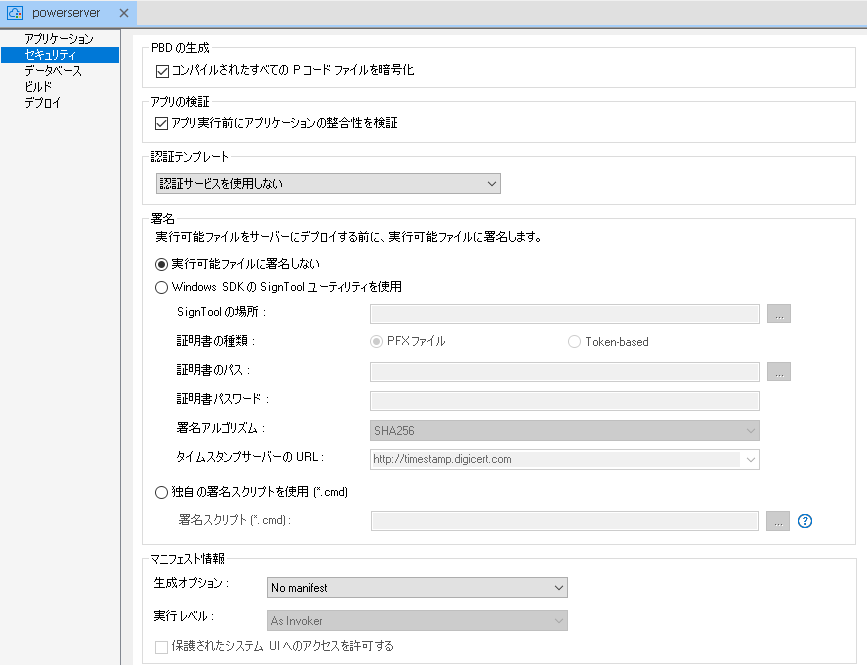867x665 pixels.
Task: Choose Windows SDK SignTool utility signing
Action: coord(161,287)
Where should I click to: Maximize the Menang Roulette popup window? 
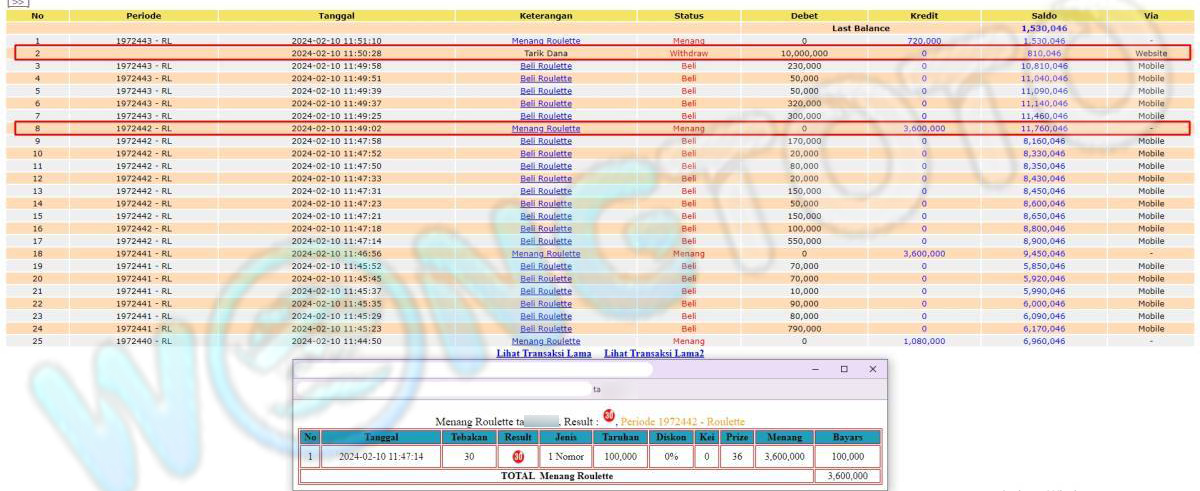844,369
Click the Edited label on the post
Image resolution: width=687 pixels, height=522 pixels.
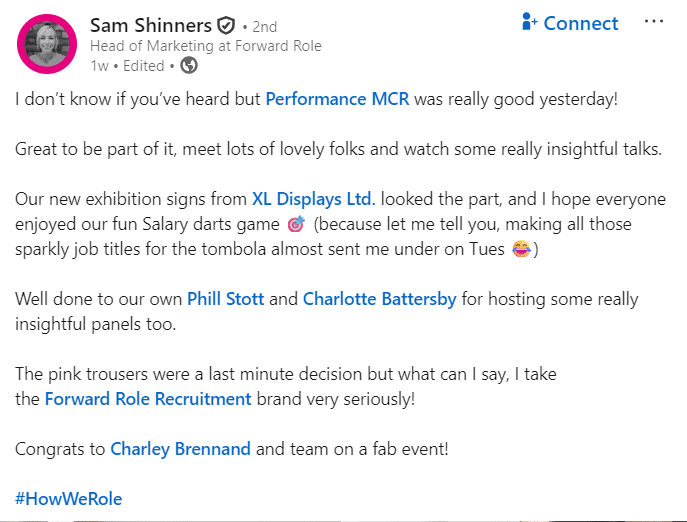[x=143, y=66]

□ □ □ □ □

■ YOUR ASSIGNMENT ■
Give the lines from the one containing "Where should I" through the last line of the material again, exactly and with no pictures, both ends included.

■ REPLY TO THE TASK ■
Where should I click to: Maximize the Menang Roulette popup window? 
844,369
Click the Edited label on the post
Image resolution: width=687 pixels, height=522 pixels.
[x=143, y=66]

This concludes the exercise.